One person was killed and 153 were missing after disaster struck the 877 passengers and crew about an hour into their overnight journey from Manila to Bacolod in the central part of this nation of islands.

"We climbed down on a nylon cord and swam to the nearest fishing boat," Jetro Restiza, one of 43 marine engineering students who were training on the ferry, told Reuters.

"Our instinct was to save ourselves and jump from the ship."

Still clutching orange life vests and wearing their night clothes, dozens of survivors separated from relatives in the chaos had tearful reunions on shore as others waited anxiously.

Rodel Castillo turned on his mobile phone on Friday morning to an alarming text message from his wife, who was taking their 15-day-old daughter to visit her family.

"Our ship is on fire. Don't worry, we're safe, but I got separated from our baby," she wrote in a mixture of English, Tagalog and the Visayan dialect. "Please pray for our baby."

After hours of anguish, Castillo learned his daughter and wife were being brought back to Manila on different boats.

Coast Guard officials would not speculate on the potential death toll but said the number of missing was likely to fall as more rescue ships returned to port from the mouth of Manila Bay.

Eleven people were hurt, including several with severe burns.

Dozens of small fishing boats plucked people from the choppy water as Coast Guard, navy and cargo ships raced through the darkness to the stricken ferry.

"We were already lying down to sleep when we heard a loud bang," Mary Jane Silverio, who was travelling with her sister, told Reuters on the deck of a Coast Guard ship.

"We ran like everyone else to the lower part of the ship. Some jumped over the side, but I did not."

Festival ship

There was no hint the Super Ferry 14 was overloaded -- a common cause of maritime disasters in the Philippines in the past -- as it had a capacity of 1,126 passengers, according to details on the Web site of the owners WG&A.

Billed as the "festival" ship, the ferry entered service in October 2000 and featured a beauty parlour, business centre, dining salons and a karaoke room.

"Allegedly the fire started in the engine room, caused by an explosion of undetermined origin," Rear Admiral Danilo Abinoja, the Coast Guard deputy commander for operations, told reporters.

The 723 people rescued included 104 crew members, he said.

The ferry was being towed to Bataan island with smoke billowing into the air when another blast erupted, said a Reuters photographer. Flames flared again after having died down under the spray from firefighting boats.

WG&A, a consortium of three shipping lines, said it was too early to speculate on the cause of the fire as it concentrated on helping survivors and their families.

"We will attend to their medical needs," WG&A communications manager Gina Virtusio said in a television interview.

"For the fatality, we will attend to their burial needs."

Maritime accidents are relatively common in the Philippines, a country of more than 7,000 islands linked by networks of passenger ferries and cargo ships.

In the world's worst peacetime shipping disaster, more than 4,300 people died in a collision between the ferry Dona Paz and an oil tanker in Philippine waters just before Christmas 1987.

### Task instructions
1) In the ferry fire report, where did the Coast Guard deputy commander say the fire allegedly started?
2) Using the ferry fire report, explain why there was no hint that the Super Ferry 14 was overloaded.
3) Summarize the ferry fire report in two sentences.

### Material provided
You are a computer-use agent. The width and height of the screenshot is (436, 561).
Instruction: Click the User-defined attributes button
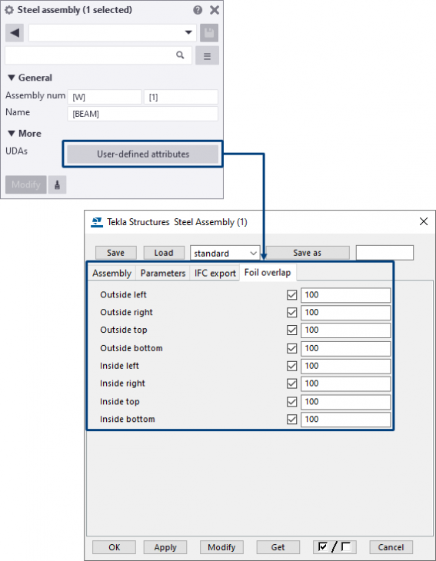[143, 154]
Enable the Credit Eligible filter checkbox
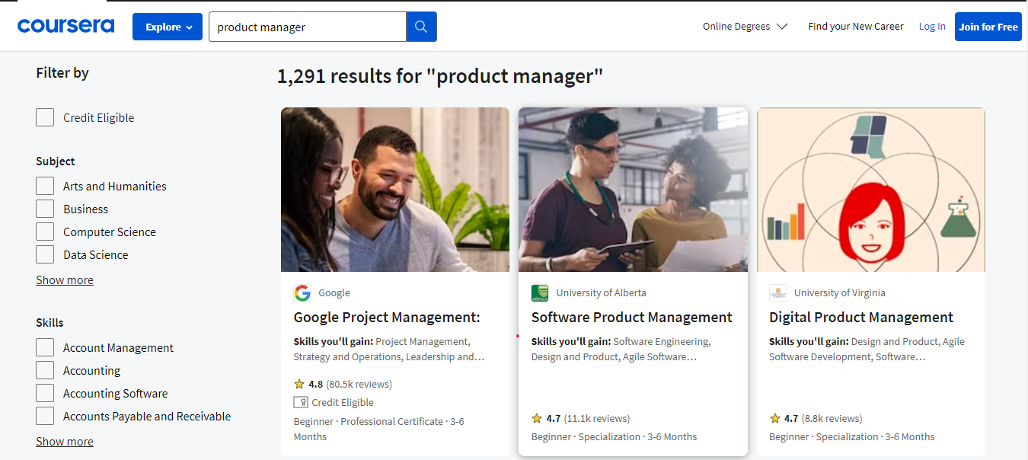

==

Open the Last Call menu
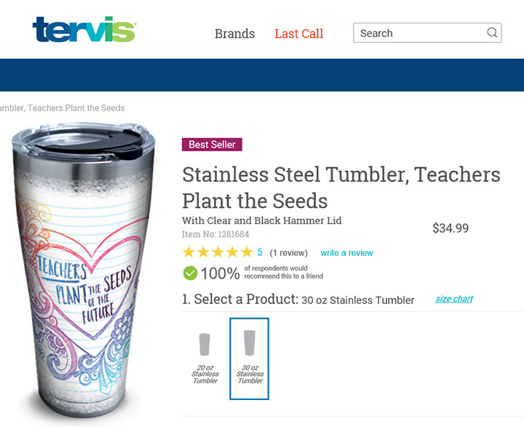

### Problem solutions
1) In the engine room.

2) The ferry had a capacity of 1,126 passengers, according to its owners' website, and 877 passengers and crew were aboard, fewer than that number.

3) The Super Ferry 14 caught fire about an hour into its overnight trip from Manila to Bacolod with 877 passengers and crew aboard, leaving one person dead, 153 missing, and 723 rescued. The fire allegedly started in the engine room after an explosion of undetermined origin, and the owners, WG&A, said it was too early to speculate on the cause.